Hiermit erfüllte Philippe de Broca sich seinen Kindheitswunsch und drehte seinen Abenteuerfilm ganz in der Tradition von Herge und seinen Helden, inspiriert haben soll er dabei Spielberg und Kumpane. Es beginnt in Paris, mit einem Diebstahl in einem Museum, das gestohlene Objekt ist eine (verfluchte) Maltekenstatue, den Tatort zieren auch (geheimnisvolle) Giftpfeile. So sind es natürlich die liebevollen Klischees, die das Genre braucht und man selbst so liebt, einer solchen Geschichte, die De Brocas Film ausmachen und die er zudem oftmals ironisch kommentiert. Urlaub gibt es  hier nicht, denn das ist ein Abenteuermärchen! Das muss auch Jean-Paul Belmondo bemerken, denn seine Freundin (mit mädchenhaften Charme: Francoise Dorleac) wird (fast schon vor seinen Augen) entführt, also auf, auf zur Rettung und ab in das Abenteuer. Er würde ihr selbst bis ans Ende der Welt folgen, zunächst geht es aber nur (unfreiwillig) nach Rio! Belmondo ist ein Mann, vielleicht sogar ein Hampelmann, mal tollkühn, mal angstvoll und manchmal etwas trottelig, auch wenn das vielleicht der Tatsache geschuldet ist, dass er von diesen Ereignissen nahezu überrannt wird. Das ist eben ein echter Held und die dazugehörige Mademoiselle gibt sich ganz eigenwillig, das heißt sowohl fasziniert von Umgebung und Telefonmasten, als auch so manches Mal dominant, wenn nicht sogar zickig.

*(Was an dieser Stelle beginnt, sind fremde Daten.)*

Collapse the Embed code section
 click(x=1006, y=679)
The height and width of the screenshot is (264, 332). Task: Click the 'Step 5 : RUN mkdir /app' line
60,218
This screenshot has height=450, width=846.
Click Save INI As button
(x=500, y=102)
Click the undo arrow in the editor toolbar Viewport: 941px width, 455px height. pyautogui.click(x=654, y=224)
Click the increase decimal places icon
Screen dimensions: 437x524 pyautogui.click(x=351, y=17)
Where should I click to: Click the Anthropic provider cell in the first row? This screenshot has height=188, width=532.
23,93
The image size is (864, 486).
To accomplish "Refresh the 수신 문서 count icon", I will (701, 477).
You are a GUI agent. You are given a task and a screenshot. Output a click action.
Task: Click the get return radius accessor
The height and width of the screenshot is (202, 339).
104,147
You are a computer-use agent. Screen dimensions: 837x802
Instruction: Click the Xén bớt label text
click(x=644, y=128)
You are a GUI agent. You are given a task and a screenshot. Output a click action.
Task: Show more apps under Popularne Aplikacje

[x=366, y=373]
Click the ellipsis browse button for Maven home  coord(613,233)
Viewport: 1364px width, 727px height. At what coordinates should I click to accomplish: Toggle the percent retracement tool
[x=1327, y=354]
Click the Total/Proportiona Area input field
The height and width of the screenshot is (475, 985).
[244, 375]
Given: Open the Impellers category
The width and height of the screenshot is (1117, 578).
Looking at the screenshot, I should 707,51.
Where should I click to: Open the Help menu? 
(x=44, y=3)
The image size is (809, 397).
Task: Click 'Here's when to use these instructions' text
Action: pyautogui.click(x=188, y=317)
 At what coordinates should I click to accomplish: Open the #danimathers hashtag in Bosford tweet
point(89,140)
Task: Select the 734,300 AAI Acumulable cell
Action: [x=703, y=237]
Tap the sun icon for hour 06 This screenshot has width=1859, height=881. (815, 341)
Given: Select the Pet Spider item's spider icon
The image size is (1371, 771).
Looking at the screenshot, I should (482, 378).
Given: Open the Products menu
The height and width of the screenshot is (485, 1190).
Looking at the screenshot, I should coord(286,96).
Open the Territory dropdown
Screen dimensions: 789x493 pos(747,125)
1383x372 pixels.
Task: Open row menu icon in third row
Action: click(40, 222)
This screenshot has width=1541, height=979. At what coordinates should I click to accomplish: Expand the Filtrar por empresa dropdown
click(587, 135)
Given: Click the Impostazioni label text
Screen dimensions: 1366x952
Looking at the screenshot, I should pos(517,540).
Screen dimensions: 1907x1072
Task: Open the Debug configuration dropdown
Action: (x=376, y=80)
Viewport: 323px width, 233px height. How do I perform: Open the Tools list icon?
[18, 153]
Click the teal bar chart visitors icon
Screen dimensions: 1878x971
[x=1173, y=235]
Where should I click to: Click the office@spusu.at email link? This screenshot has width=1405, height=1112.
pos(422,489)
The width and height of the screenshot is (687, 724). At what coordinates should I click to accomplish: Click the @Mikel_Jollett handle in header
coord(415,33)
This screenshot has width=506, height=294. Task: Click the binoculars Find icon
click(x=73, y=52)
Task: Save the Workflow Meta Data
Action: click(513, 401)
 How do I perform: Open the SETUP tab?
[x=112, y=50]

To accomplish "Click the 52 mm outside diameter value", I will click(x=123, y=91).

Daneben gibt es Professoren, Milliardäre, Sammler, finstere Komplizen und hilfsbereite Straßenjungen. Und was de Broca aus diesen Zutaten macht, das ist ein wilder Ritt: frech, fröhlich und aufgeweckt wird es hier wie auch salopp und temporeich. Beileibe Temposchwierigkeiten gibt es hier keineswegs, da wird durch Wasser geschwommen, man flüchtet sich, man hängt am Seil, dazu ein Flug durch die Luft und ein Kuss an den Stränden Rios, weiter geht es nach Brasília mit einen rosa Wagen mit grünen Sternen, über Barschlägereien bis hin zum Amazonas und dann wieder dorthin zurück, wo alles begann. Es ist eine Welt voller Wunder. Dabei muss ich aber sagen, dass bei aller Leichtfüßigkeit der Inszenierung und den spritzigen Dialogen, das für mich doch manchmal vielleicht etwas dumpfes oder seichtes hatte. Auch finde ich, dass Delerues Score eher willkürlich und zaghaft und wenn dann abrupt eingesetzt wird, bevor er wieder abrupt aufhört, wenngleich Delerue dabei stets die richtigen Töne trifft. Aber das ist äußerst penibel, wie auch mein Wunsch nach mehr Exotik. Nichtsdestotrotz bleibt nach de Brocas Film nur das zu sagen: Was war das doch für ein Abenteuer und da soll noch einer was vom Stau im Verkehr erzählen!


7.0 / 10

Autor: Hoffman 

Dienstag, 13. Mai 2014

Die Unschuldigen, die schuldig werden müssen - Klassiker der Extraklasse: Lohn der Giganten (1977)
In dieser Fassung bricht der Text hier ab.